* [ASSIGNMENT]:
After finding the line that holds "Task: Expand the 财务 function dropdown" below, set down that line and the rest through the final one exactly, leaving the pictures out.

-- DATA PROVIDED follows --

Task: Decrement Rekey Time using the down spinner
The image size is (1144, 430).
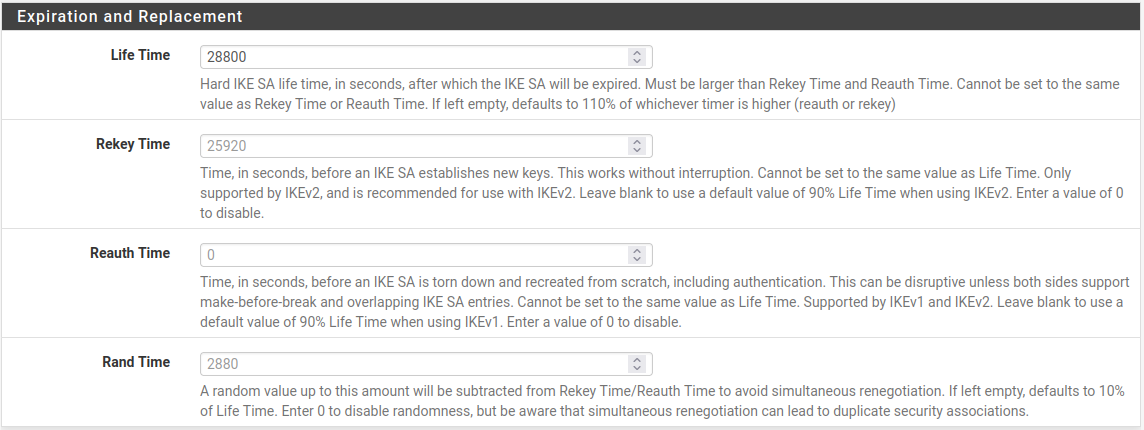Action: [637, 151]
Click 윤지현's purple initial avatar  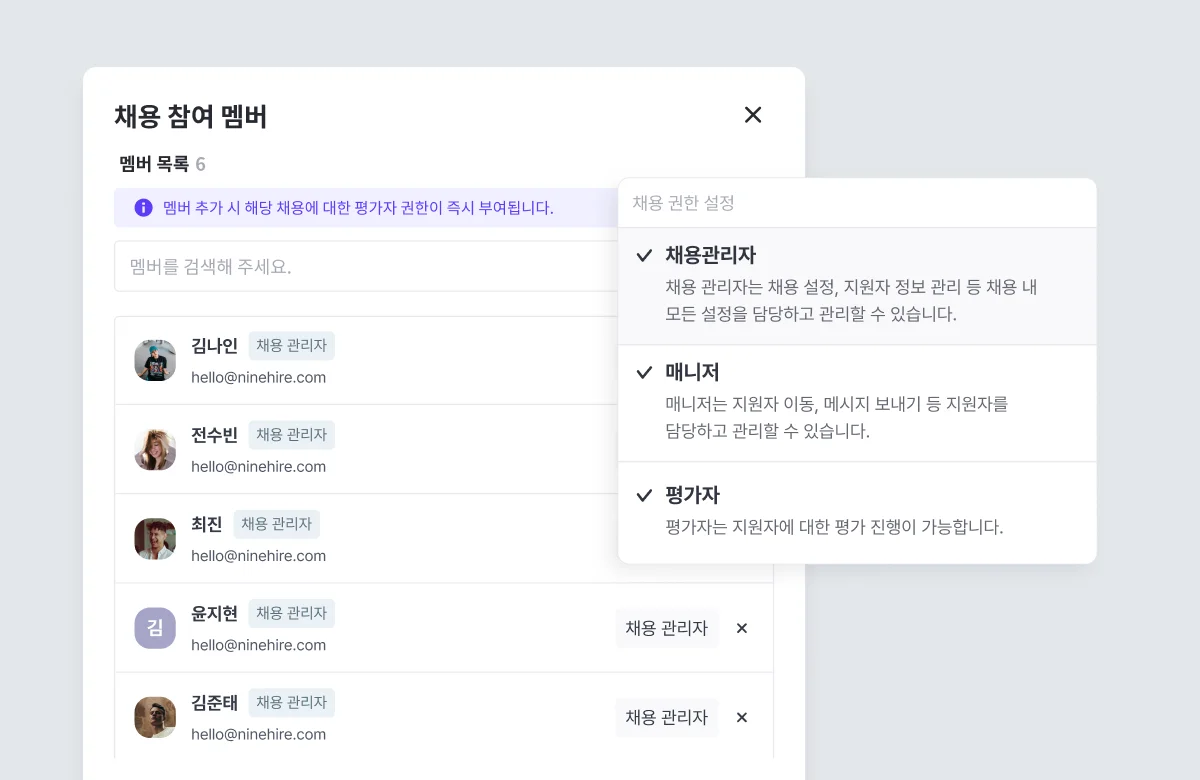tap(155, 628)
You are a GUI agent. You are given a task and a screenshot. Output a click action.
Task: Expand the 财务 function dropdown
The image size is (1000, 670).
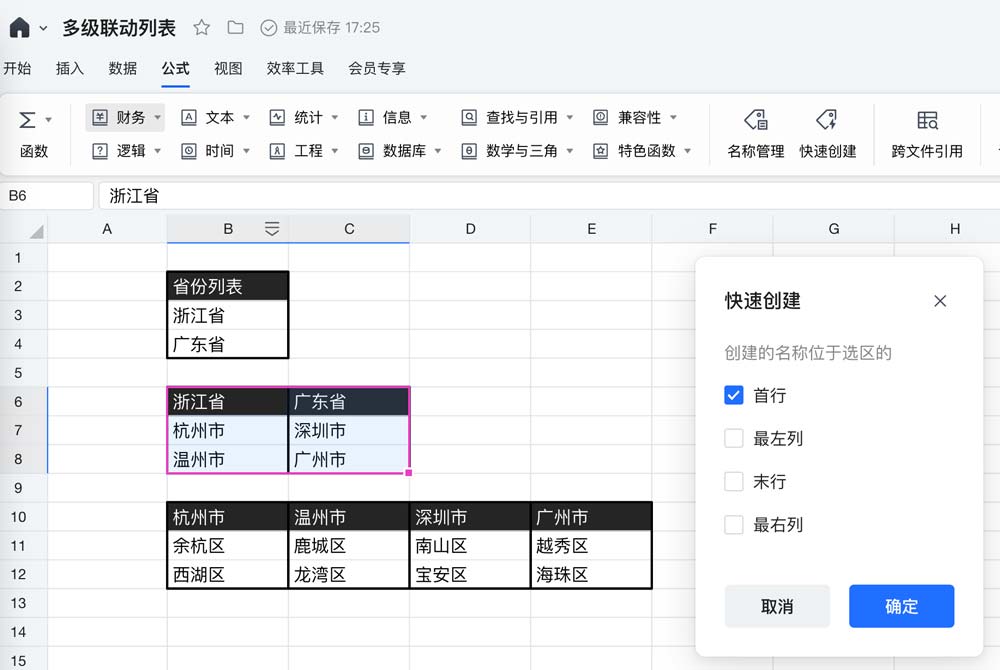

-- DATA PROVIDED concluded --

* [ANSWER]:
Task: Expand the 财务 function dropdown
The image size is (1000, 670).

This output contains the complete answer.